Osteoblast MC3T3-E1 is seeded at a cell concentration of 1 × 10 ⁶ cells / ml in a gel template having a plurality of parallel grooves shown in FIG. 5C, cultured at 37 ° C. for 48 hours, and the temperature is lowered to 25 ° C. The aggregate was peeled from the gel mold to obtain a rod-shaped cell aggregate. The gel mold used was one with and without FN coating.

(result)
FIG. 5D is a photograph showing the appearance of a gel template containing cultured cells. FIG. 5E is a photograph showing the appearance of the cell aggregate taken out from the gel mold, in which the upper side shows a rod-like shape and the lower side shows hemispherical cell aggregates of various sizes.

  FIG. 5G is a graph showing changes in the length of rod-shaped cell aggregates when FN is applied to a gel template and when FN is not applied (“length (%)” in the figure indicates the gel template). Represents the ratio of the length of rod-shaped cell aggregate to the length). When FN was applied to the gel template, the length of the rod-shaped cell aggregate was 91% of the length of the groove of the gel template, whereas it was 65% when FN was not applied. From this, it was found that in order to produce a cell aggregate in accordance with the shape of the gel template, it is preferable to apply FN to the gel template.
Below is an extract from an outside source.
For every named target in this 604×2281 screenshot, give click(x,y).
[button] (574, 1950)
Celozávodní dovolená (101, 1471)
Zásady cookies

  As is apparent from the above description, according to the present invention, it is possible to easily produce a three-dimensional cell aggregate having an arbitrary shape, which has been difficult to produce. The three-dimensional cell aggregate obtained by the present invention not only provides a new tissue regeneration tool, but can also be used as a tool for pseudo-tumor tissue and bacterial infection model construction and drug screening. .

Claims (11)

  A three-dimensional molded body of a hydrophilic polymer gel capable of changing the volume is used as a carrier, cells are seeded and cultured on the carrier, and a cultured cell to which a three-dimensional structure is imparted by changing the volume of the carrier is three-dimensional. A method for producing a three-dimensional cell aggregate that peels as a cell aggregate.   The method according to claim 1, wherein a temperature-responsive polymer gel is used as the hydrophilic polymer gel.   The temperature-responsive polymer gel is a hydrophilic polymer gel having a lower critical solution temperature (LCST) that shrinks at a critical temperature (Tc) or higher, culturing cells at a temperature higher than the lower critical solution temperature, The production method according to claim 2, wherein the cultured cells are peeled from the hydrophilic polymer gel at a temperature equal to or lower than the lower critical solution temperature.   The production method according to claim 3, wherein the temperature-responsive polymer gel is a homopolymer or copolymer cross-linked product of N-alkyl-substituted (meth) acrylamide.   The production method according to claim 1, wherein the hydrophilic polymer gel is molded using a resin matrix produced using a three-dimensional printing method.   The preparation method according to claim 1, wherein an organic substance that promotes cell adhesion is applied to the surface of the polymer gel prior to seeding the cells.   A three-dimensional gel carrier for cell culture, comprising a three-dimensional molded body of a hydrophilic polymer gel capable of changing volume and used as a template for imparting a three-dimensional structure to cultured cells.   The three-dimensional gel carrier for cell culture according to claim 7, wherein the hydrophilic polymer gel is a temperature-responsive polymer gel.   The three-dimensional gel carrier for cell culture according to claim 8, wherein the temperature-responsive polymer gel is a homopolymer or a crosslinked product of N-alkyl-substituted (meth) acrylamide.   The three-dimensional gel carrier for cell culture according to claim 7, wherein an organic substance that promotes cell adhesion is attached to the surface.   A three-dimensional cell assembly comprising a collection of cells cultured with a three-dimensional molded body of a hydrophilic polymer gel capable of changing volume as a template and provided with a three-dimensional structure by the template.